Data extracted from a collection:
━━━━━━━━
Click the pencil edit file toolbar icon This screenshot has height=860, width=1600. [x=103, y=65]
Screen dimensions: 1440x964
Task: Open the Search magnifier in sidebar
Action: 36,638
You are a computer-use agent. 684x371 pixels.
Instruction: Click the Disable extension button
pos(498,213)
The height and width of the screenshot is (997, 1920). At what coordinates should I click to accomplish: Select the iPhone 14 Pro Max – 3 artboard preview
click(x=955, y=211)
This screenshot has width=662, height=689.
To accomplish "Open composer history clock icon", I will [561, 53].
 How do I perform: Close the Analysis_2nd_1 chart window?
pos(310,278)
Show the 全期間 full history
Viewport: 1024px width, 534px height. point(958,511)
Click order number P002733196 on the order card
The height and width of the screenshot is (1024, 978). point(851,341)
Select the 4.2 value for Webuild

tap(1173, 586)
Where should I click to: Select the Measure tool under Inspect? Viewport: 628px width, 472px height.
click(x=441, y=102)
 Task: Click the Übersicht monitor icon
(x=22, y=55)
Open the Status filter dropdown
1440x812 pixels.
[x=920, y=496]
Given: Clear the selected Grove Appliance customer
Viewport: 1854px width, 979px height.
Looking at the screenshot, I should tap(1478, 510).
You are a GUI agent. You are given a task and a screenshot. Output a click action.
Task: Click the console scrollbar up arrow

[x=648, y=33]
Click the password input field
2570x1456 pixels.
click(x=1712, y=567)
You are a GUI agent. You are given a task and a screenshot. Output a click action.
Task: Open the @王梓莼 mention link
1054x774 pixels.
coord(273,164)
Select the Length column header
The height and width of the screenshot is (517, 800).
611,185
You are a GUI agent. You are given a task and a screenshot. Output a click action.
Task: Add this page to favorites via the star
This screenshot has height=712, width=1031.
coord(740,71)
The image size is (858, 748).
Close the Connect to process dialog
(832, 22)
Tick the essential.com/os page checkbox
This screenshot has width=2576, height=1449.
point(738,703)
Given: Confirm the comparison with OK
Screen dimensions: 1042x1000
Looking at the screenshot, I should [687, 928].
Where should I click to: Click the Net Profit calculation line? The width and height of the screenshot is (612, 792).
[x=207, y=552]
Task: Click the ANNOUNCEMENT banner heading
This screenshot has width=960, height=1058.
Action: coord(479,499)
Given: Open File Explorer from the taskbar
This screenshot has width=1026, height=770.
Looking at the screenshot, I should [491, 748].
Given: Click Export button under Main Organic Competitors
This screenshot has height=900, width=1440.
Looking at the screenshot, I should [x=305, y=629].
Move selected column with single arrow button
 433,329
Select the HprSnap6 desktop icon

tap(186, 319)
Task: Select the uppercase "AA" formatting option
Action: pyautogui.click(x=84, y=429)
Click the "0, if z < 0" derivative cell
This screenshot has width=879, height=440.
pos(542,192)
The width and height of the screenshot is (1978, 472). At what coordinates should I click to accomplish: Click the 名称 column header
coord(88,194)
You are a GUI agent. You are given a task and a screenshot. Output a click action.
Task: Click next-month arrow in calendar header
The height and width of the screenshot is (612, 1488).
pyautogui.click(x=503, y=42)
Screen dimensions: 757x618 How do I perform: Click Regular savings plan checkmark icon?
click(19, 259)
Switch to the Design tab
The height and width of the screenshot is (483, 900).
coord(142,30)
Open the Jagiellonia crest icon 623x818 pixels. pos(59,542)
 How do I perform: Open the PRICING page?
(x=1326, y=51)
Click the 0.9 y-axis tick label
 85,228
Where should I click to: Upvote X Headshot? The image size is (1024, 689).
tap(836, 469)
━━━━━━━━
● AIM OF THE TASK: Write out each line exactly, beginning at the one with "Given: Open File Explorer from the taskbar" and ending at the final line of the records above, with nothing added.

● RESULT OF THIS TASK:
Given: Open File Explorer from the taskbar
This screenshot has width=1026, height=770.
Looking at the screenshot, I should [491, 748].
Given: Click Export button under Main Organic Competitors
This screenshot has height=900, width=1440.
Looking at the screenshot, I should [x=305, y=629].
Move selected column with single arrow button
 433,329
Select the HprSnap6 desktop icon

tap(186, 319)
Task: Select the uppercase "AA" formatting option
Action: pyautogui.click(x=84, y=429)
Click the "0, if z < 0" derivative cell
This screenshot has width=879, height=440.
pos(542,192)
The width and height of the screenshot is (1978, 472). At what coordinates should I click to accomplish: Click the 名称 column header
coord(88,194)
You are a GUI agent. You are given a task and a screenshot. Output a click action.
Task: Click next-month arrow in calendar header
The height and width of the screenshot is (612, 1488).
pyautogui.click(x=503, y=42)
Screen dimensions: 757x618 How do I perform: Click Regular savings plan checkmark icon?
click(19, 259)
Switch to the Design tab
The height and width of the screenshot is (483, 900).
coord(142,30)
Open the Jagiellonia crest icon 623x818 pixels. pos(59,542)
 How do I perform: Open the PRICING page?
(x=1326, y=51)
Click the 0.9 y-axis tick label
 85,228
Where should I click to: Upvote X Headshot? The image size is (1024, 689).
tap(836, 469)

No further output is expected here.